Where CNN can plead ignorance, The Washington Post can plead facts first (which is a welcome change) and the president can plead “fake news,” it was Dilanian who we can safely see pleading lies. Why? The reason MSNBC had the man on was he had independently “confirmed” the false CNN report from “two sources with direct knowledge of this,” which is objectively untrue as shown below:
“Remember, the Russians had hacked the Democrats and handed this stuff over to Wikileaks,” the reporter then claimed as fact, without any hint of skepticism. On TrigTent, we’ve delved into the validity of whether the emails were “hacked,” as agencies like the CIA have been trying to say, or whether they were “leaked.” The evidence we’ve reported seems to point to the latter.
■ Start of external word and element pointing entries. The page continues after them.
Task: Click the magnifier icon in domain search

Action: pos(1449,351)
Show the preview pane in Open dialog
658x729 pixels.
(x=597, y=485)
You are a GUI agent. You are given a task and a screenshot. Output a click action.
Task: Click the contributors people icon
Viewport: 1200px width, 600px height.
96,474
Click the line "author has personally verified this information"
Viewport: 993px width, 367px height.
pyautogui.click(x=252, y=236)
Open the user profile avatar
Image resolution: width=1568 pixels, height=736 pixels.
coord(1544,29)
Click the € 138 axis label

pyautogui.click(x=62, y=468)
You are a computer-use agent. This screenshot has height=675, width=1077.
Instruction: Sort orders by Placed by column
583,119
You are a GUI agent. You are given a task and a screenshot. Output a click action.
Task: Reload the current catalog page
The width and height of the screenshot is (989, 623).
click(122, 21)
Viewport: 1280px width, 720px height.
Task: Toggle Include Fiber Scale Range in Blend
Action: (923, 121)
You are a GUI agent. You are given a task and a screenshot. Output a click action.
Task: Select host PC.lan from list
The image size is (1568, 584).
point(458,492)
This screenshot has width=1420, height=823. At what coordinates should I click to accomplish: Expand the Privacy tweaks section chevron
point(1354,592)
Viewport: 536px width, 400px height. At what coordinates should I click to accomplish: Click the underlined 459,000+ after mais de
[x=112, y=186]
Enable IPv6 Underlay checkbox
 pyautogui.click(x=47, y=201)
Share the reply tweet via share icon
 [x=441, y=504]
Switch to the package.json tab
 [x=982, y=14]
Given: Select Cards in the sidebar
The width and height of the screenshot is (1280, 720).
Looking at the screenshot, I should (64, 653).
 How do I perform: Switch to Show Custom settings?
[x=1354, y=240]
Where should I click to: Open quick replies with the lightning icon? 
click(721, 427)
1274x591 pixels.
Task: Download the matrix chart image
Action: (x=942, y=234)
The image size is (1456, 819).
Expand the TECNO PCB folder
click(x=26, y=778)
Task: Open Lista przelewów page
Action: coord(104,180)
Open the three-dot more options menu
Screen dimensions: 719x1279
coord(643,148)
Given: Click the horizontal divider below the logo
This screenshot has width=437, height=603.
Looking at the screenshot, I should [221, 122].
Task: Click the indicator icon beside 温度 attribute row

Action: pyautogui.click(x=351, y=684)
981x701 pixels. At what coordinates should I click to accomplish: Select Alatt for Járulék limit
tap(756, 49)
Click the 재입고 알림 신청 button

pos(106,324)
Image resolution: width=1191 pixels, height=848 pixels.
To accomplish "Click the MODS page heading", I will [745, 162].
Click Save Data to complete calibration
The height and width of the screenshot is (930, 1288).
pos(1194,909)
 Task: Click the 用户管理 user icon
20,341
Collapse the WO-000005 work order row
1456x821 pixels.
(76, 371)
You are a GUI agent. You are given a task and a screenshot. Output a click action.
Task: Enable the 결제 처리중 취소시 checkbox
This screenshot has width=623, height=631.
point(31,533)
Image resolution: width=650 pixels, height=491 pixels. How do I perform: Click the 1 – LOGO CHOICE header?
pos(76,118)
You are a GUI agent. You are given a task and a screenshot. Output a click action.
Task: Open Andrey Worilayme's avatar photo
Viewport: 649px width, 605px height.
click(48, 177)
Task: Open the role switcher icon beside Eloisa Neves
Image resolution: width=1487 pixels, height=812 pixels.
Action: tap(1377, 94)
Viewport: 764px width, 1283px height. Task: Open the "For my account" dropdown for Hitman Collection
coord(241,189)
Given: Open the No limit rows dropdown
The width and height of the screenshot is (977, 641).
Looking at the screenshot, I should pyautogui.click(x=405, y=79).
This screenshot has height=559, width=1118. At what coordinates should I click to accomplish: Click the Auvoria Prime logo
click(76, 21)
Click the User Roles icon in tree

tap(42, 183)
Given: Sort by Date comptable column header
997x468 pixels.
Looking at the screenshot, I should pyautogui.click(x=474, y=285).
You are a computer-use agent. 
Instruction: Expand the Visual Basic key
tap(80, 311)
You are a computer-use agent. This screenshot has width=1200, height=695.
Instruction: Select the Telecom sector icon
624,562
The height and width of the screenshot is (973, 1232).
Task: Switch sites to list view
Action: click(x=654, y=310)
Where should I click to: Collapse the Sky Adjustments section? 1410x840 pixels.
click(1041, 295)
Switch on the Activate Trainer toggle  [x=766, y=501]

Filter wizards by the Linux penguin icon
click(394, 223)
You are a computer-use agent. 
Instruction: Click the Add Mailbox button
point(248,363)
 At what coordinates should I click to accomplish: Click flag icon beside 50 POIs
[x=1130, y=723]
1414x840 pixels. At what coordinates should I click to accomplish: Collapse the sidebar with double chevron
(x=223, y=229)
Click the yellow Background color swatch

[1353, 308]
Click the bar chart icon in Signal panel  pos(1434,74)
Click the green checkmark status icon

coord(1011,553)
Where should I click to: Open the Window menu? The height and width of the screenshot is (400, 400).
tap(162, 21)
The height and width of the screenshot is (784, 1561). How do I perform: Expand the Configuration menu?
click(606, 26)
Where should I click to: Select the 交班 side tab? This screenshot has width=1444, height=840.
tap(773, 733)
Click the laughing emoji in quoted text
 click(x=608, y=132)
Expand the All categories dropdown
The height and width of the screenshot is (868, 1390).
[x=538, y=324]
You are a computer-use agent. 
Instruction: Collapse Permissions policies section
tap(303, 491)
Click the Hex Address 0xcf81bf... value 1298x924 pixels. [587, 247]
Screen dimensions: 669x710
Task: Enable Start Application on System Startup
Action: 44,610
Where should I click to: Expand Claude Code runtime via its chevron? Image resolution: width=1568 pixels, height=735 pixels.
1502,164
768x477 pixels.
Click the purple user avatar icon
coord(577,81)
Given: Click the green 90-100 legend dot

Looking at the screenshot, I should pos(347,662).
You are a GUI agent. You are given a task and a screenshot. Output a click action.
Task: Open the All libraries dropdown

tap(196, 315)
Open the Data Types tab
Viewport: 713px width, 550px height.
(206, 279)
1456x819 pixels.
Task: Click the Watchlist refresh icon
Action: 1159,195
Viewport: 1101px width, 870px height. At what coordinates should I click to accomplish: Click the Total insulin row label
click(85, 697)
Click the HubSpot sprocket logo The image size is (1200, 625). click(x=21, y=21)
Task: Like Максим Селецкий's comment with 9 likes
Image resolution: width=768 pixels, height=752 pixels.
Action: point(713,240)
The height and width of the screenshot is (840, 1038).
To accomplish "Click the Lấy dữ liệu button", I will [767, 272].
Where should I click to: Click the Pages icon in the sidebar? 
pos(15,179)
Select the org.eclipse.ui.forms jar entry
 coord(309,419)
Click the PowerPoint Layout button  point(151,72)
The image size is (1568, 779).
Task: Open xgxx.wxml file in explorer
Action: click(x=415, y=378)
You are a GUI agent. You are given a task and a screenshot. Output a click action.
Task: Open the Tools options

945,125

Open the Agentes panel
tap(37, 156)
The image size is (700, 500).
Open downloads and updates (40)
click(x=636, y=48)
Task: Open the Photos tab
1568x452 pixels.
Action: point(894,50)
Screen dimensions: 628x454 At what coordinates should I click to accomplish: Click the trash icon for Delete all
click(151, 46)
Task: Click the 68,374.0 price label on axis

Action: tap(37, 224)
Former NSA members turned investigators told The Nation that 1,976 megabytes of DNC email data was downloaded from the DNC servers locally on July 5, 2016. They say this information was downloaded with either “a memory key or some other portable storage device,” with the download taking 87 seconds — 22.7 megabytes per second — “a speed that far exceeds an internet capability for a remote hack” former Salon columnist Patrick Lawrence explained. This would immediately throw the validity of it factually being a “hack” into question.
It’s stunning that MSNBC would allow such an assumption to slip by as fact. Let alone from a guy who we know parrots CIA talking points, which just so happens to look like the case this time.
The public and journalists should expect the transparency minimum proposed by The Intercept’s Glenn Greenwald: these networks — from ABC, CNN to MSNBC — should damn well be honest in how such journalistic malpractice and false information was passed in such a short amount of time, who these “multiple sources” are, their motivations and why they still have jobs, and whether these outlets can be trusted to be the watchdogs and “trusted names in news” they’re presented as. All we have now is more strength given to Trump’s dreaded narrative of “Fake News.”